Saved data entries
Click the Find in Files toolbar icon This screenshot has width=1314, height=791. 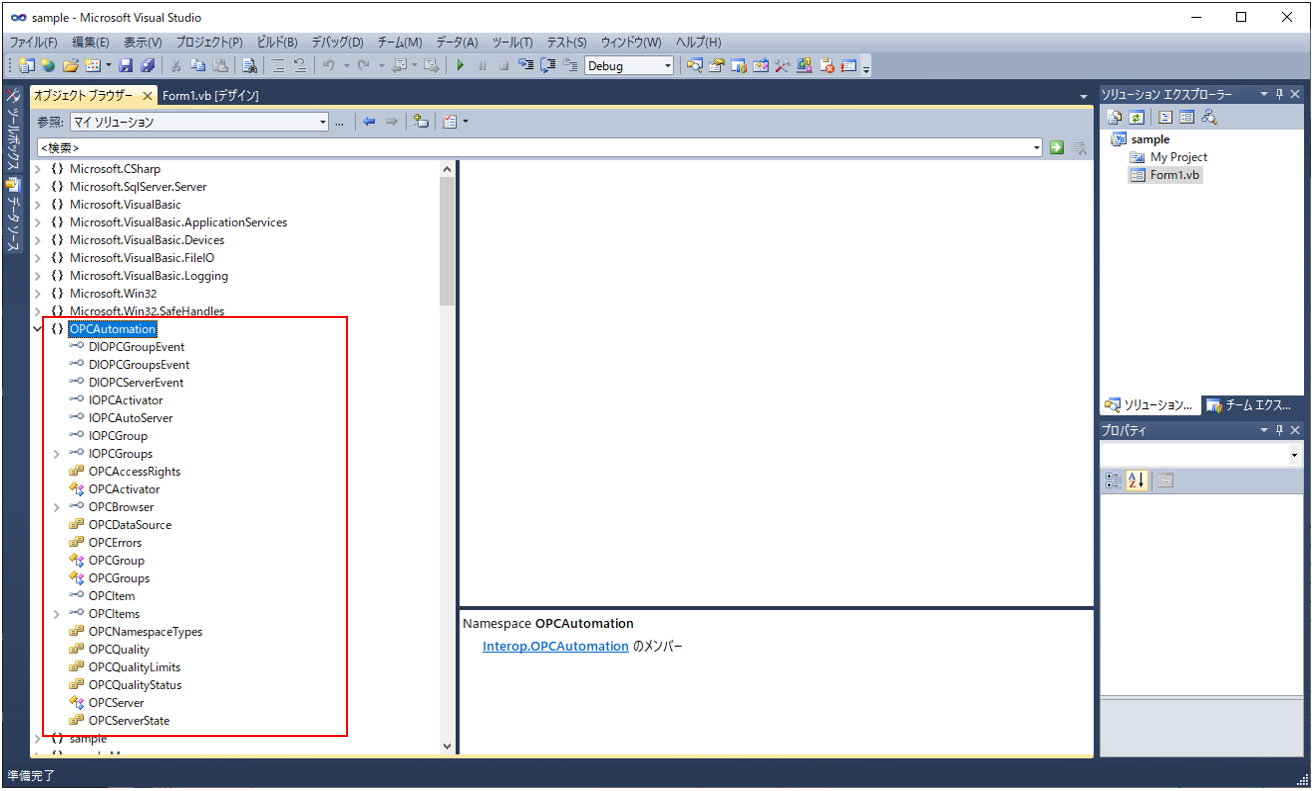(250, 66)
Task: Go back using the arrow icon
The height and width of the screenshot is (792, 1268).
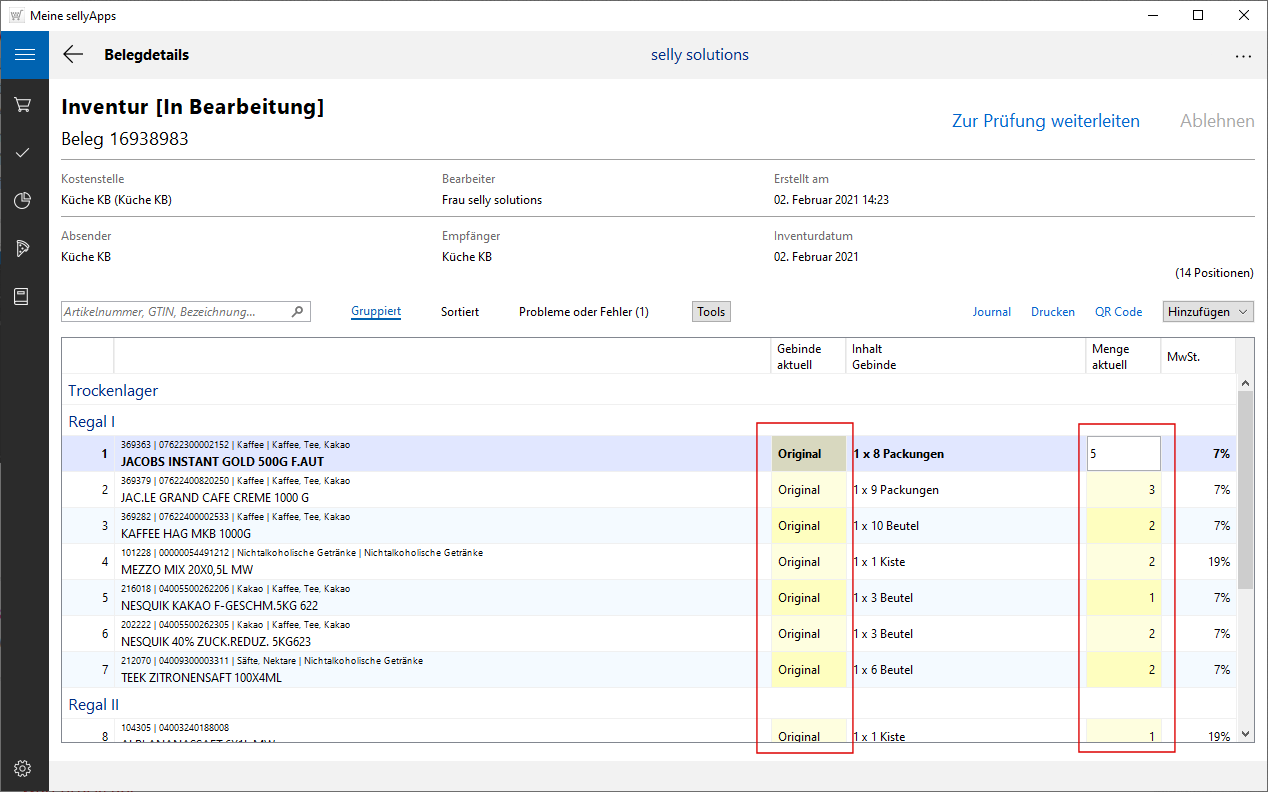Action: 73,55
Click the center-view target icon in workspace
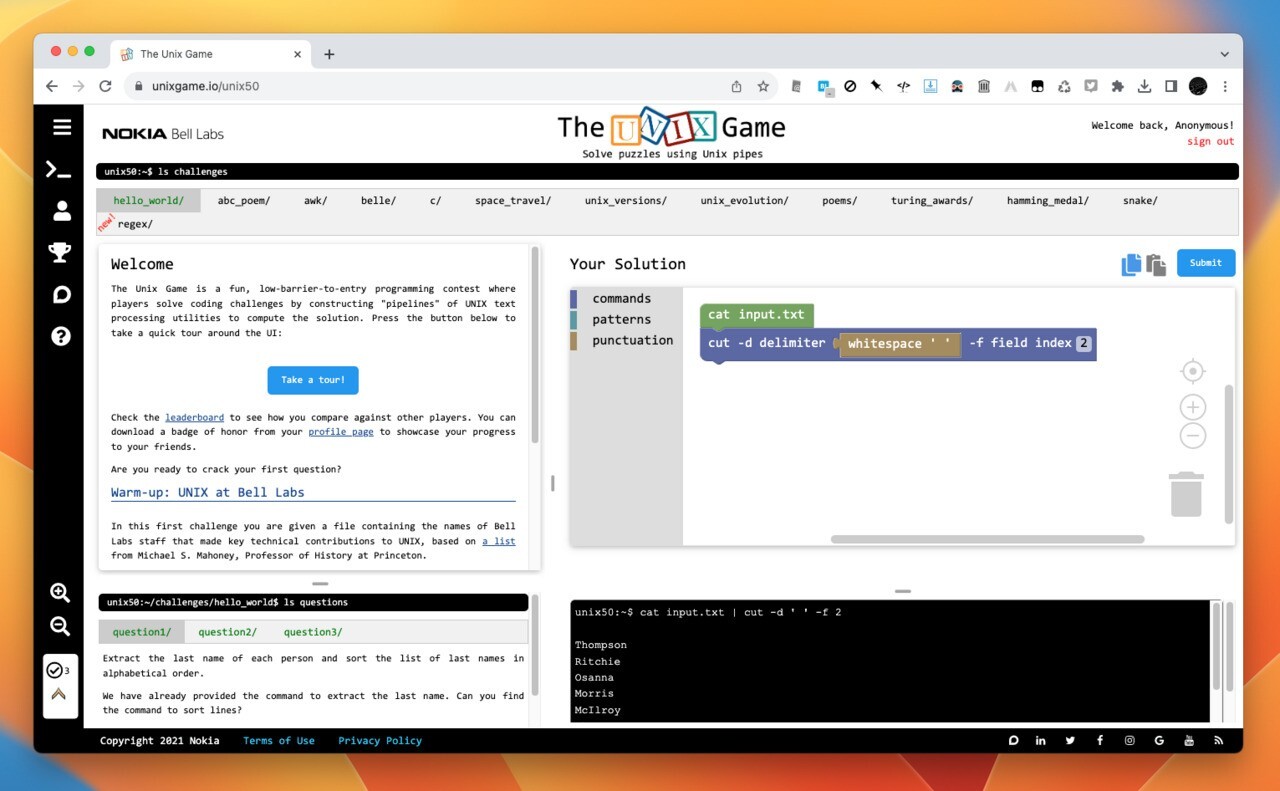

(EXERCISE DESCRIPTION):
The lines from the one containing "Task: Go back using the arrow icon" through the final line of the data are to be repeated exactly, with both ends included and all pictures left out.

(OUTPUT BELOW):
Task: Go back using the arrow icon
The height and width of the screenshot is (792, 1268).
Action: 73,55
Click the center-view target icon in workspace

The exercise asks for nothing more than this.